GitHub - finalspy/Exercice

Branches Tags
Name		Name	Last commit message	Last commit date
Latest commit History 28 Commits
bin		bin
src		src
.gitignore		.gitignore
README		README
pom.xml		pom.xml
Repository files navigation

Introduction
============
This code is an implementation to solve the problem detailed below.


How to build
============
This project uses a simple maven build.
Prerequisite : have maven installed and accessible from command prompt.
from the project root folder launch "mvn clean install"


How to use
==========
Run the following command against the generated jar :
java -jar Exercice-0.1.1-SNAPSHOT-jar-with-dependencies.jar [firstFile.xml] [secondFile.xml]
(or from project sources , cd to bin directory and launch ./exercice.sh )



Problem to solve
================

The problem to solve is the synchronization of two fileystem 
directories.
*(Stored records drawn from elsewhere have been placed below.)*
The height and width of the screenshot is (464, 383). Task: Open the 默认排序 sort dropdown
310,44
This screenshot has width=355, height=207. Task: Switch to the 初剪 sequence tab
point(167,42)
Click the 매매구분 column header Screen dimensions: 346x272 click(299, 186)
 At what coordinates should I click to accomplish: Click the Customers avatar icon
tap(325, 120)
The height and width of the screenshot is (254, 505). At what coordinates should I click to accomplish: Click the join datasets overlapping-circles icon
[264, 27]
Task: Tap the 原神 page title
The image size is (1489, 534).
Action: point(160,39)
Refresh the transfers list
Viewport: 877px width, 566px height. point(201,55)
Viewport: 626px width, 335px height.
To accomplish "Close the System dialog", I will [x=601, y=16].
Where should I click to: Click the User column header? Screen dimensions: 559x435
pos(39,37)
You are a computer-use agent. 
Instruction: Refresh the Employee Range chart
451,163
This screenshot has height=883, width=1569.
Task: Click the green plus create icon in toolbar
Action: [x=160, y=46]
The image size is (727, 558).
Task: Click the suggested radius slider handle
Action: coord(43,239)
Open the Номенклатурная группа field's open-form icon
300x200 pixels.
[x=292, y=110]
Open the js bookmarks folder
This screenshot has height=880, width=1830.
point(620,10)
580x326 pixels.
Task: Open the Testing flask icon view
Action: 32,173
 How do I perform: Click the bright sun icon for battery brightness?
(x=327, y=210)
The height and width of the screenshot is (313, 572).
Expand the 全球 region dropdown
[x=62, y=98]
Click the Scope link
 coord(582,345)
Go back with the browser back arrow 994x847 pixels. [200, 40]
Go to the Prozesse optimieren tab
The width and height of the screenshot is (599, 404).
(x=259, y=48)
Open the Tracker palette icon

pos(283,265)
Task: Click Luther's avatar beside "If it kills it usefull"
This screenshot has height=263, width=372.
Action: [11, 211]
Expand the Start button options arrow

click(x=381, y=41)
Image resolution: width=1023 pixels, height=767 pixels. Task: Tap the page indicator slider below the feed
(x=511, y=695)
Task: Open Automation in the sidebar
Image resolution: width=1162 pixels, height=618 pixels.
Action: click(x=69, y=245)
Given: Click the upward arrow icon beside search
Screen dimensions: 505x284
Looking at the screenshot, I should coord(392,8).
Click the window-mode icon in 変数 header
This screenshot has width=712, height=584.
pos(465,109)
Supposing the original structure were:
 
<tree name="root">
<tree name="home">
<tree name="joe">
<file name="a.txt" modif-date="20120102T1030" size="5032"/>
</tree>
</tree>
</tree>
 
(which comes down to having one file /home/joe/a.txt). Now, if the 
modified structure were something like:
 
<tree name="root">
<tree name="home">
<tree name="joe">
<file name="a.txt" modif-date="20120102T1030" size="5032"/>
<file name="b.txt" modif-date="20120102T1030" size="1234"/>
</tree>
</tree>
</tree>
 
the diff between the two would be the new file /home/joe/b.txt.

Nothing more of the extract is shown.